_Recorded data_:
_ _ _
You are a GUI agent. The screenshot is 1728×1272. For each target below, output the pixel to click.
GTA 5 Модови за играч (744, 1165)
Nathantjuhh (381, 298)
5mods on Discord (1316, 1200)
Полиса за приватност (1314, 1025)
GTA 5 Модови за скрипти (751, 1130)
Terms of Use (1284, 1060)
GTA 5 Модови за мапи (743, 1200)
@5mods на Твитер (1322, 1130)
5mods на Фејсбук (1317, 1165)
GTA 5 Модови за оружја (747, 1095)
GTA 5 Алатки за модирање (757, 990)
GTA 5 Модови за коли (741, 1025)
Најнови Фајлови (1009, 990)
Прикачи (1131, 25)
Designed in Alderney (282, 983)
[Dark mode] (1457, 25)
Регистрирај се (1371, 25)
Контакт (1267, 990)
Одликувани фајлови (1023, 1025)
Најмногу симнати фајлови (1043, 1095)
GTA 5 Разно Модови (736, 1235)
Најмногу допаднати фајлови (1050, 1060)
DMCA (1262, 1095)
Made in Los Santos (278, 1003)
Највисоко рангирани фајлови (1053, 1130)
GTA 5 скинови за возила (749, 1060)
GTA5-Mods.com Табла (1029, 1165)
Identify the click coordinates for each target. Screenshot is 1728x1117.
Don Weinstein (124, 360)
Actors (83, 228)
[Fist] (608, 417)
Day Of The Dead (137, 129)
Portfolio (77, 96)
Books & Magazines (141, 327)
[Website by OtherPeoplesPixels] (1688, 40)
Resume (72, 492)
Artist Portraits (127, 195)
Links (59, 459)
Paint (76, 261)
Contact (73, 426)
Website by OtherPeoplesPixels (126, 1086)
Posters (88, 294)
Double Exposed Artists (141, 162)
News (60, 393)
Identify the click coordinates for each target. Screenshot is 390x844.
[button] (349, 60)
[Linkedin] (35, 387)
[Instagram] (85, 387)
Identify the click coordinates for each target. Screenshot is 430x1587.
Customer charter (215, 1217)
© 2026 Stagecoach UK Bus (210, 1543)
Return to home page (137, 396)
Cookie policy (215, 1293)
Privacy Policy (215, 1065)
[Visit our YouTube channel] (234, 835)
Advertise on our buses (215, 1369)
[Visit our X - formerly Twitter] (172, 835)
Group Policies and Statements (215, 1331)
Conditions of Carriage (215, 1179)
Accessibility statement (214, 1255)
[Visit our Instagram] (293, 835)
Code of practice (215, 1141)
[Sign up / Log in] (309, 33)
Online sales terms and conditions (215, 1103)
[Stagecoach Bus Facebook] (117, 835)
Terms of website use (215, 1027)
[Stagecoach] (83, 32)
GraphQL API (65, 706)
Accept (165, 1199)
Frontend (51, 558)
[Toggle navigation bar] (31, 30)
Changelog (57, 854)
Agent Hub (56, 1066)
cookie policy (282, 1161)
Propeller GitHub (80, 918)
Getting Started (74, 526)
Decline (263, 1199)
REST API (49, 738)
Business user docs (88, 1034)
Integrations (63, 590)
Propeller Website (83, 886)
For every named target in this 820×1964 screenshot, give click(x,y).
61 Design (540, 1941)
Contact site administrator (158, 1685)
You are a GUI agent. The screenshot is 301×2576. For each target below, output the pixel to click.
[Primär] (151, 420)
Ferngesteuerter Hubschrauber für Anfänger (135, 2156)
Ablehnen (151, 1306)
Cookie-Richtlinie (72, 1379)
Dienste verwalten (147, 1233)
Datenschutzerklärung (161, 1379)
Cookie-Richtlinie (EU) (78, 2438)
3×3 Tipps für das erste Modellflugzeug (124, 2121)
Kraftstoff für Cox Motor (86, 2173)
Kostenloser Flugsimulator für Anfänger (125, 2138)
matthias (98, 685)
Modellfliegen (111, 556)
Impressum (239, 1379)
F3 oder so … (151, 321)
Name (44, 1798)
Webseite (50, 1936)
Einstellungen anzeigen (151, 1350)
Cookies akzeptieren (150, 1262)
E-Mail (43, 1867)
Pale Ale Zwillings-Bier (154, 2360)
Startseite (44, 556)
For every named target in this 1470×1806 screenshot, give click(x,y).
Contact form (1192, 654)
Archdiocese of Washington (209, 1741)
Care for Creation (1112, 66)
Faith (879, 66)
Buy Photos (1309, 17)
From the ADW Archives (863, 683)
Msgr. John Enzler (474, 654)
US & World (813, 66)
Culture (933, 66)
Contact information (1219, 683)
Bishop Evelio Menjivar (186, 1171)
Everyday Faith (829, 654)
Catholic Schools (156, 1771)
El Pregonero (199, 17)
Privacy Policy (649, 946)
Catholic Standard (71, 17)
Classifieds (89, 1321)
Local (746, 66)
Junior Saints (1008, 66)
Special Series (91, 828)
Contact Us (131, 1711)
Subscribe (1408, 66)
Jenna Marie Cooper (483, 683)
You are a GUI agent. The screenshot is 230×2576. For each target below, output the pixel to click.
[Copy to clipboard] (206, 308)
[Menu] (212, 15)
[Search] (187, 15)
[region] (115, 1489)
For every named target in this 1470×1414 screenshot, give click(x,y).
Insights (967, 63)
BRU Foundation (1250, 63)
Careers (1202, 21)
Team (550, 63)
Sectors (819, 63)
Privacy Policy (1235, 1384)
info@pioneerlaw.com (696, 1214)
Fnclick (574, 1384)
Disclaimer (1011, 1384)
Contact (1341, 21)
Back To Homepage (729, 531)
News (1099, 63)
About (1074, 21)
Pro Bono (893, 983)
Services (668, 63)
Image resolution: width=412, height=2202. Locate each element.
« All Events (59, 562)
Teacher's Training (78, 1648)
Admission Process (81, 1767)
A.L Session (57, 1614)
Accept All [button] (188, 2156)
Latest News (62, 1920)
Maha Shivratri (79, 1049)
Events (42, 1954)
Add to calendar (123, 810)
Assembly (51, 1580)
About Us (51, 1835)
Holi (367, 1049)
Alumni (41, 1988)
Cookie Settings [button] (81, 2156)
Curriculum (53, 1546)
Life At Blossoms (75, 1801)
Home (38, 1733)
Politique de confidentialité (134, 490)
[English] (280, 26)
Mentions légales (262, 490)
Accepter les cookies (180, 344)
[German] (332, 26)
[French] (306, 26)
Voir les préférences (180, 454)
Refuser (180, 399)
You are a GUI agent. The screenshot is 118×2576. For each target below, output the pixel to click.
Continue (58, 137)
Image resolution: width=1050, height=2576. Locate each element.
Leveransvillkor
_ _ _
_Task prompt_: Turn all of the data above into a numbered list, one line per item, with no blank lines.

_Answer in full_:
1. You are a GUI agent. The screenshot is 1728×1272. For each target below, output the pixel to click.
2. GTA 5 Модови за играч (744, 1165)
3. Nathantjuhh (381, 298)
4. 5mods on Discord (1316, 1200)
5. Полиса за приватност (1314, 1025)
6. GTA 5 Модови за скрипти (751, 1130)
7. Terms of Use (1284, 1060)
8. GTA 5 Модови за мапи (743, 1200)
9. @5mods на Твитер (1322, 1130)
10. 5mods на Фејсбук (1317, 1165)
11. GTA 5 Модови за оружја (747, 1095)
12. GTA 5 Алатки за модирање (757, 990)
13. GTA 5 Модови за коли (741, 1025)
14. Најнови Фајлови (1009, 990)
15. Прикачи (1131, 25)
16. Designed in Alderney (282, 983)
17. [Dark mode] (1457, 25)
18. Регистрирај се (1371, 25)
19. Контакт (1267, 990)
20. Одликувани фајлови (1023, 1025)
21. Најмногу симнати фајлови (1043, 1095)
22. GTA 5 Разно Модови (736, 1235)
23. Најмногу допаднати фајлови (1050, 1060)
24. DMCA (1262, 1095)
25. Made in Los Santos (278, 1003)
26. Највисоко рангирани фајлови (1053, 1130)
27. GTA 5 скинови за возила (749, 1060)
28. GTA5-Mods.com Табла (1029, 1165)
29. Identify the click coordinates for each target. Screenshot is 1728x1117.
30. Don Weinstein (124, 360)
31. Actors (83, 228)
32. [Fist] (608, 417)
33. Day Of The Dead (137, 129)
34. Portfolio (77, 96)
35. Books & Magazines (141, 327)
36. [Website by OtherPeoplesPixels] (1688, 40)
37. Resume (72, 492)
38. Artist Portraits (127, 195)
39. Links (59, 459)
40. Paint (76, 261)
41. Contact (73, 426)
42. Website by OtherPeoplesPixels (126, 1086)
43. Posters (88, 294)
44. Double Exposed Artists (141, 162)
45. News (60, 393)
46. Identify the click coordinates for each target. Screenshot is 390x844.
47. [button] (349, 60)
48. [Linkedin] (35, 387)
49. [Instagram] (85, 387)
50. Identify the click coordinates for each target. Screenshot is 430x1587.
51. Customer charter (215, 1217)
52. © 2026 Stagecoach UK Bus (210, 1543)
53. Return to home page (137, 396)
54. Cookie policy (215, 1293)
55. Privacy Policy (215, 1065)
56. [Visit our YouTube channel] (234, 835)
57. Advertise on our buses (215, 1369)
58. [Visit our X - formerly Twitter] (172, 835)
59. Group Policies and Statements (215, 1331)
60. Conditions of Carriage (215, 1179)
61. Accessibility statement (214, 1255)
62. [Visit our Instagram] (293, 835)
63. Code of practice (215, 1141)
64. [Sign up / Log in] (309, 33)
65. Online sales terms and conditions (215, 1103)
66. [Stagecoach Bus Facebook] (117, 835)
67. Terms of website use (215, 1027)
68. [Stagecoach] (83, 32)
69. GraphQL API (65, 706)
70. Accept (165, 1199)
71. Frontend (51, 558)
72. [Toggle navigation bar] (31, 30)
73. Changelog (57, 854)
74. Agent Hub (56, 1066)
75. cookie policy (282, 1161)
76. Propeller GitHub (80, 918)
77. Getting Started (74, 526)
78. Decline (263, 1199)
79. REST API (49, 738)
80. Business user docs (88, 1034)
81. Integrations (63, 590)
82. Propeller Website (83, 886)
83. For every named target in this 820×1964 screenshot, give click(x,y).
84. 61 Design (540, 1941)
85. Contact site administrator (158, 1685)
86. You are a GUI agent. The screenshot is 301×2576. For each target below, output the pixel to click.
87. [Primär] (151, 420)
88. Ferngesteuerter Hubschrauber für Anfänger (135, 2156)
89. Ablehnen (151, 1306)
90. Cookie-Richtlinie (72, 1379)
91. Dienste verwalten (147, 1233)
92. Datenschutzerklärung (161, 1379)
93. Cookie-Richtlinie (EU) (78, 2438)
94. 3×3 Tipps für das erste Modellflugzeug (124, 2121)
95. Kraftstoff für Cox Motor (86, 2173)
96. Kostenloser Flugsimulator für Anfänger (125, 2138)
97. matthias (98, 685)
98. Modellfliegen (111, 556)
99. Impressum (239, 1379)
100. F3 oder so … (151, 321)
101. Name (44, 1798)
102. Webseite (50, 1936)
103. Einstellungen anzeigen (151, 1350)
104. Cookies akzeptieren (150, 1262)
105. E-Mail (43, 1867)
106. Pale Ale Zwillings-Bier (154, 2360)
107. Startseite (44, 556)
108. For every named target in this 1470×1806 screenshot, give click(x,y).
109. Contact form (1192, 654)
110. Archdiocese of Washington (209, 1741)
111. Care for Creation (1112, 66)
112. Faith (879, 66)
113. Buy Photos (1309, 17)
114. From the ADW Archives (863, 683)
115. Msgr. John Enzler (474, 654)
116. US & World (813, 66)
117. Culture (933, 66)
118. Contact information (1219, 683)
119. Bishop Evelio Menjivar (186, 1171)
120. Everyday Faith (829, 654)
121. Catholic Schools (156, 1771)
122. El Pregonero (199, 17)
123. Privacy Policy (649, 946)
124. Catholic Standard (71, 17)
125. Classifieds (89, 1321)
126. Local (746, 66)
127. Junior Saints (1008, 66)
128. Special Series (91, 828)
129. Contact Us (131, 1711)
130. Subscribe (1408, 66)
131. Jenna Marie Cooper (483, 683)
132. You are a GUI agent. The screenshot is 230×2576. For each target below, output the pixel to click.
133. [Copy to clipboard] (206, 308)
134. [Menu] (212, 15)
135. [Search] (187, 15)
136. [region] (115, 1489)
137. For every named target in this 1470×1414 screenshot, give click(x,y).
138. Insights (967, 63)
139. BRU Foundation (1250, 63)
140. Careers (1202, 21)
141. Team (550, 63)
142. Sectors (819, 63)
143. Privacy Policy (1235, 1384)
144. info@pioneerlaw.com (696, 1214)
145. Fnclick (574, 1384)
146. Disclaimer (1011, 1384)
147. Contact (1341, 21)
148. Back To Homepage (729, 531)
149. News (1099, 63)
150. About (1074, 21)
151. Pro Bono (893, 983)
152. Services (668, 63)
153. Image resolution: width=412, height=2202. Locate each element.
154. « All Events (59, 562)
155. Teacher's Training (78, 1648)
156. Admission Process (81, 1767)
157. A.L Session (57, 1614)
158. Accept All [button] (188, 2156)
159. Latest News (62, 1920)
160. Maha Shivratri (79, 1049)
161. Events (42, 1954)
162. Add to calendar (123, 810)
163. Assembly (51, 1580)
164. About Us (51, 1835)
165. Holi (367, 1049)
166. Alumni (41, 1988)
167. Cookie Settings [button] (81, 2156)
168. Curriculum (53, 1546)
169. Life At Blossoms (75, 1801)
170. Home (38, 1733)
171. Politique de confidentialité (134, 490)
172. [English] (280, 26)
173. Mentions légales (262, 490)
174. Accepter les cookies (180, 344)
175. [German] (332, 26)
176. [French] (306, 26)
177. Voir les préférences (180, 454)
178. Refuser (180, 399)
179. You are a GUI agent. The screenshot is 118×2576. For each target below, output the pixel to click.
180. Continue (58, 137)
181. Image resolution: width=1050, height=2576. Locate each element.
182. Leveransvillkor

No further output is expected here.